## Start MATERIALS PROVIDED

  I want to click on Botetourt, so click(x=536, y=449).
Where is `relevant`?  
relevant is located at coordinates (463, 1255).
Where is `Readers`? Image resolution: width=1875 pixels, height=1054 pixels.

## End MATERIALS PROVIDED
## Start MATERIALS PROVIDED

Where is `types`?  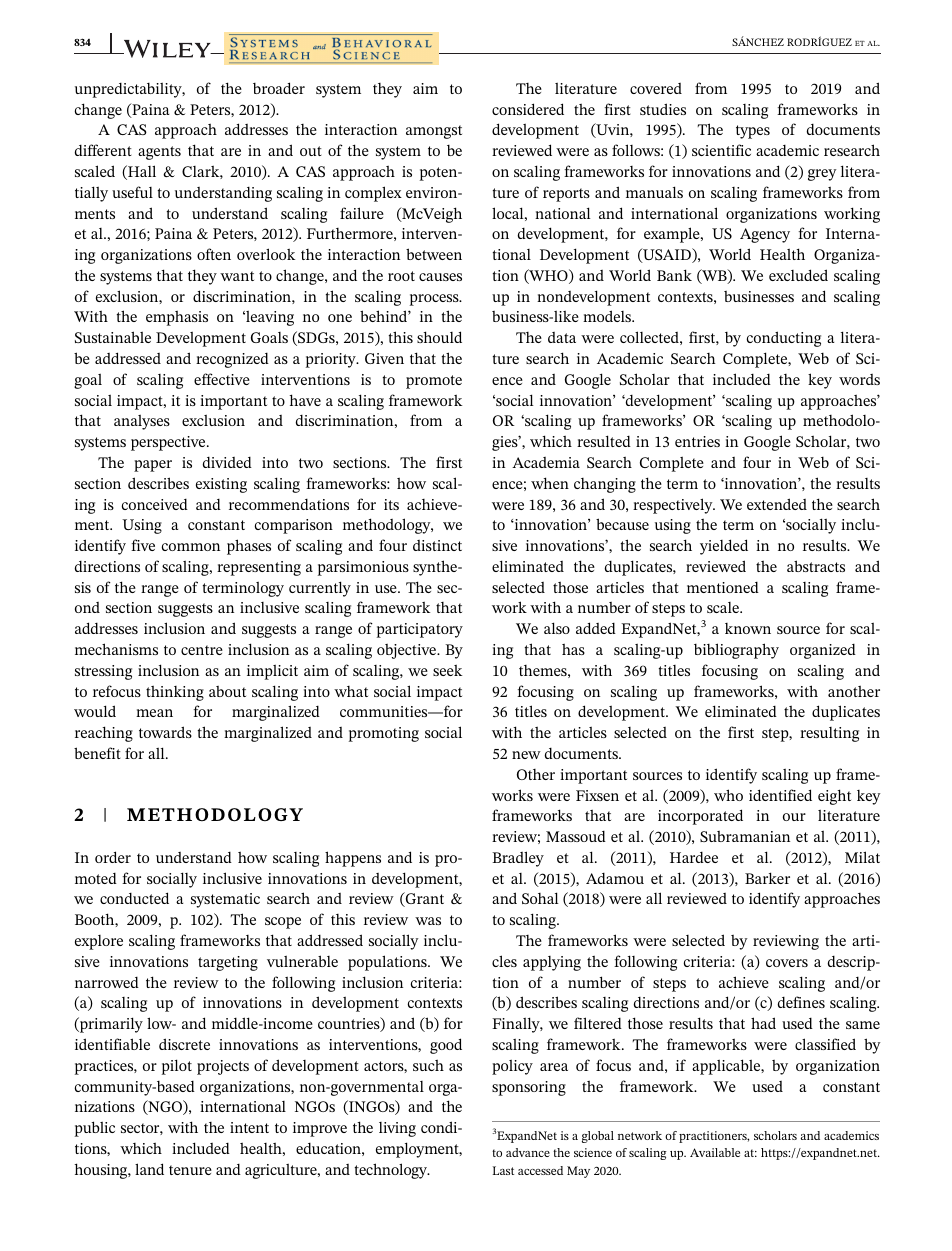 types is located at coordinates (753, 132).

## End MATERIALS PROVIDED

INSTRUCTIONS TO FOLLOW ->
Reproduce the lines from the one containing "I want to click" through the one containing "pixels, height=1054 pixels.", including both of those lines.

ANSWER BELOW ->
  I want to click on Botetourt, so click(x=536, y=449).
Where is `relevant`?  
relevant is located at coordinates (463, 1255).
Where is `Readers`? Image resolution: width=1875 pixels, height=1054 pixels.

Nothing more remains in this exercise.